Source

Department of Transplantation and Surgery, Semmelweis University, Budapest, Hungary.

Abstract

One-third of the liver transplantations are performed because of hepatitis C cirrhosis all over the world and also in Hungary. The recurrence rate is practically 100%, influencing graft and patient survivals; within 5 years cirrhosis develops again in 20% to 30% of cases. The therapy is pegylated interferon α-2a and α-2b plus ribavirin as for nontransplanted subjects with the goal to eradicate the virus and maintain graft function. In 25% to 45% of treated patients, it is possible to achieve a sustained virological response (SVR). The response is influenced by viral, donor, and recipient factors. We investigated the genotype of 68 liver recipients transplanted because of hepatitis C virus (HCV) infection between September 1998 and February 2011. We focused on the interleukin (IL) 28B gene locus single nucleotide polymorphism found on chromosome 19; the rs12979860 minor allele (homozygous [wild TT and CC], heterozygous [CT]) in relation to the interferon response.
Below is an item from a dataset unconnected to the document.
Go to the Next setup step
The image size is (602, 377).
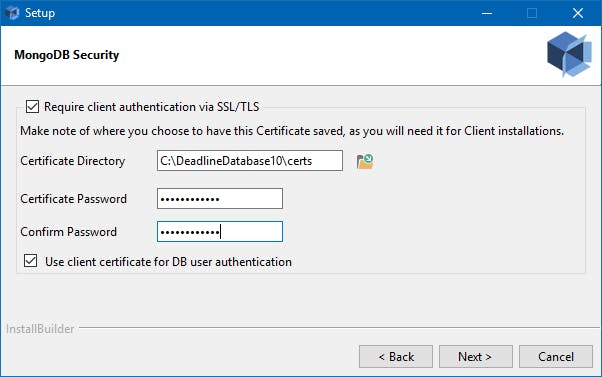[476, 357]
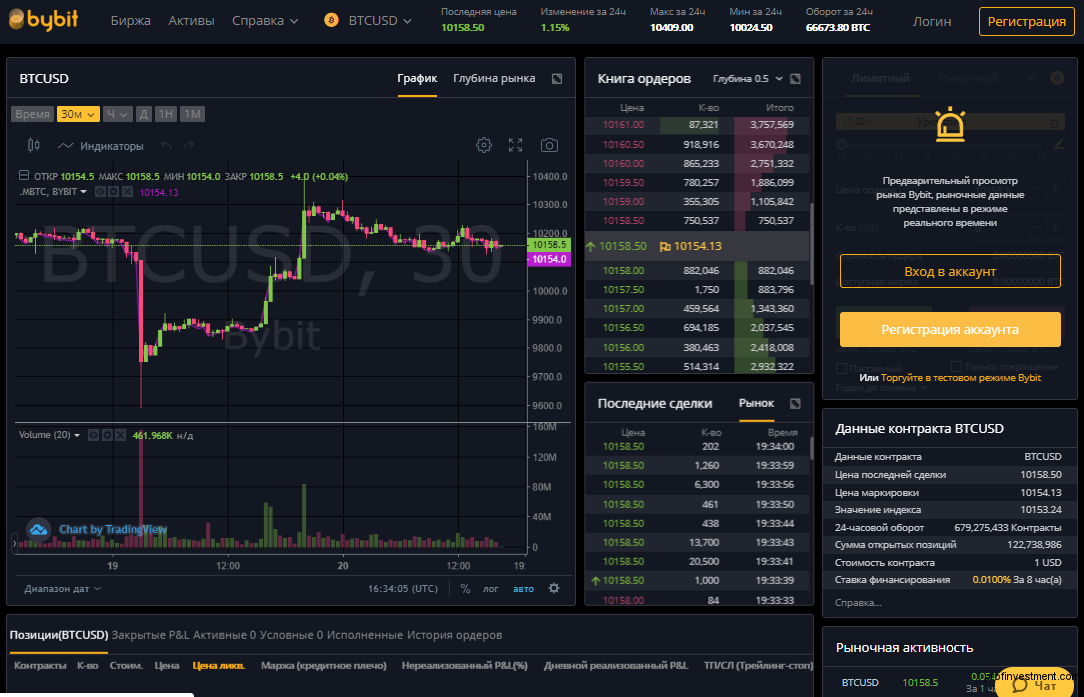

Ten percent of the patients belonged to the CC, 62% to the CT, and 28% to the TT group, and 83% of the CC group became negative or therapy is still ongoing. The CT genotype reached 15.4% SVR with ongoing treatment for most patients. In TT carriers showed a 23.5% SVR. Our patients formed a homogenous group regarding the surgical team, the therapy, and the HCV genotype. Ninety percent belonged to the possible "hard to treat" group. The 10% CC group gave the highest number of SVR and HCV polymerase chain reaction negativity upon antiviral therapy. Regarding our results, one has to take in consideration the small patient number and the fact that the cirrhotic patients were listed for transplantation where they could not be treated or became therapy-resistant. IL28B is just one predictive factor among others for successful posttransplant HCV therapy; further examinations are needed to fully understand its role.